[Records drawn from a dataset]
□ □ □ □ □ □ □

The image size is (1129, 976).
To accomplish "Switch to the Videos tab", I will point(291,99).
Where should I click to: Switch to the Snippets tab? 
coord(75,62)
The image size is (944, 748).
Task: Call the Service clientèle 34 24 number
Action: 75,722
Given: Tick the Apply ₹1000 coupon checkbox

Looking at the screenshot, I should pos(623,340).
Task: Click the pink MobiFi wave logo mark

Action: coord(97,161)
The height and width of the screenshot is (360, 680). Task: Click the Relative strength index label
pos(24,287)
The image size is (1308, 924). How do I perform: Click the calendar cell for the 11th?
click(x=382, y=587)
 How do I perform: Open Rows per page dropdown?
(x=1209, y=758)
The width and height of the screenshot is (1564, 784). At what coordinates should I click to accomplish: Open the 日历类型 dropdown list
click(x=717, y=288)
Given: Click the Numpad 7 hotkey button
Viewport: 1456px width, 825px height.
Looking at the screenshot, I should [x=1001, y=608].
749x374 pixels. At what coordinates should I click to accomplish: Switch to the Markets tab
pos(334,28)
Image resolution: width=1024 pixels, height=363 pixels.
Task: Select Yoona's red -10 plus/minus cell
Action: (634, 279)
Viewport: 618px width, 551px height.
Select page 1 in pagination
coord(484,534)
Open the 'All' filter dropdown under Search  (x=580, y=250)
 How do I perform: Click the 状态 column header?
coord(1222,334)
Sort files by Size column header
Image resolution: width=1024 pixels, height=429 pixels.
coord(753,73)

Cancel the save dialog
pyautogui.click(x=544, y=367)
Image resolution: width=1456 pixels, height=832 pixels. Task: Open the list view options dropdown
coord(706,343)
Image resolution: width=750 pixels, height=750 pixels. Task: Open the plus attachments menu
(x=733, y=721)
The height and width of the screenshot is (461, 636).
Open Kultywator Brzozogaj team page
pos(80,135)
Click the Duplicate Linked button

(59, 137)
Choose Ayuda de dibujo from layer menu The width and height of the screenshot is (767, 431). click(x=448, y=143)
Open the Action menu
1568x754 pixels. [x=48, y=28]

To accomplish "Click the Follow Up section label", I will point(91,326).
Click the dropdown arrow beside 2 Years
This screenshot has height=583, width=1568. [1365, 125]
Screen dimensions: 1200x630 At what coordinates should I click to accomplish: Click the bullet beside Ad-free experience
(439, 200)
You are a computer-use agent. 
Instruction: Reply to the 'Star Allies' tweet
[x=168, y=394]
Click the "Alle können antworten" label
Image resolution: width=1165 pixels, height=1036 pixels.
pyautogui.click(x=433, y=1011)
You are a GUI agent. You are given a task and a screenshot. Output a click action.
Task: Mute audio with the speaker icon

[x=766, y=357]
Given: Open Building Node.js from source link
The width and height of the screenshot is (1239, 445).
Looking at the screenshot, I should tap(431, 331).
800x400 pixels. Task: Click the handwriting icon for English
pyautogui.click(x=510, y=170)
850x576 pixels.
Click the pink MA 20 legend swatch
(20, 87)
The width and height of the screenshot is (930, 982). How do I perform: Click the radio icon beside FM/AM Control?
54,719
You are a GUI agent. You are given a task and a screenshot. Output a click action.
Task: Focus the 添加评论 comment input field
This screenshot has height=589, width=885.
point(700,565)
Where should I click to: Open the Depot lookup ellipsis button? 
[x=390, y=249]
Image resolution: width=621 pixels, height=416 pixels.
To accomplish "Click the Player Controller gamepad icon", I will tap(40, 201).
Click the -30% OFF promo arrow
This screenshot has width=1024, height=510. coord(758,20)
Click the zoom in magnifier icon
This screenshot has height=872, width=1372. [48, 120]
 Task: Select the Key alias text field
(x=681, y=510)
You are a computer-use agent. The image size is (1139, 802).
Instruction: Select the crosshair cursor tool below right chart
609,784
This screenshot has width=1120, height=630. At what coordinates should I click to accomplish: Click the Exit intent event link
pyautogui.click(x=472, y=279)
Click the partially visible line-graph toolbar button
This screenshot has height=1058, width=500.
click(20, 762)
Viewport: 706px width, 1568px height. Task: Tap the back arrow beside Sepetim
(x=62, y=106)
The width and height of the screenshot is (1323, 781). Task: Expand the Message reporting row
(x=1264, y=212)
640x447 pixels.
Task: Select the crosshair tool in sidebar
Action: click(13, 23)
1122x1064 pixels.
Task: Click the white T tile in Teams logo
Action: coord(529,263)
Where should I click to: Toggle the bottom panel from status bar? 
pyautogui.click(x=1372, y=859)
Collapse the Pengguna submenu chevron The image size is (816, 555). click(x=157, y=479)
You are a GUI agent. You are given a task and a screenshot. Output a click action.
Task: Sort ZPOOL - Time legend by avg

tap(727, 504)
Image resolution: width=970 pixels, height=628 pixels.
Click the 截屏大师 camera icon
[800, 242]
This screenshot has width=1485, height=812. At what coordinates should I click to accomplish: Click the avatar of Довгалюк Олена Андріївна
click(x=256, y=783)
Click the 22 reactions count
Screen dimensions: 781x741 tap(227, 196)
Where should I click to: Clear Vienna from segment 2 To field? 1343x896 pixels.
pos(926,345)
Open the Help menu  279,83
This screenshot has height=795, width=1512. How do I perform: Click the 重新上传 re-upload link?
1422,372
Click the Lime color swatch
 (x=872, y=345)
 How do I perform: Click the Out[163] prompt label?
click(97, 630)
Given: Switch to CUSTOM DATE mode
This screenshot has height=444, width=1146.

□ □ □ □ □ □ □

> [Your objective]
For every line in the data above that holds "will", return the line itself.

> [The completed task]
To accomplish "Switch to the Videos tab", I will point(291,99).
To accomplish "Click the Follow Up section label", I will point(91,326).
To accomplish "Click the Player Controller gamepad icon", I will tap(40, 201).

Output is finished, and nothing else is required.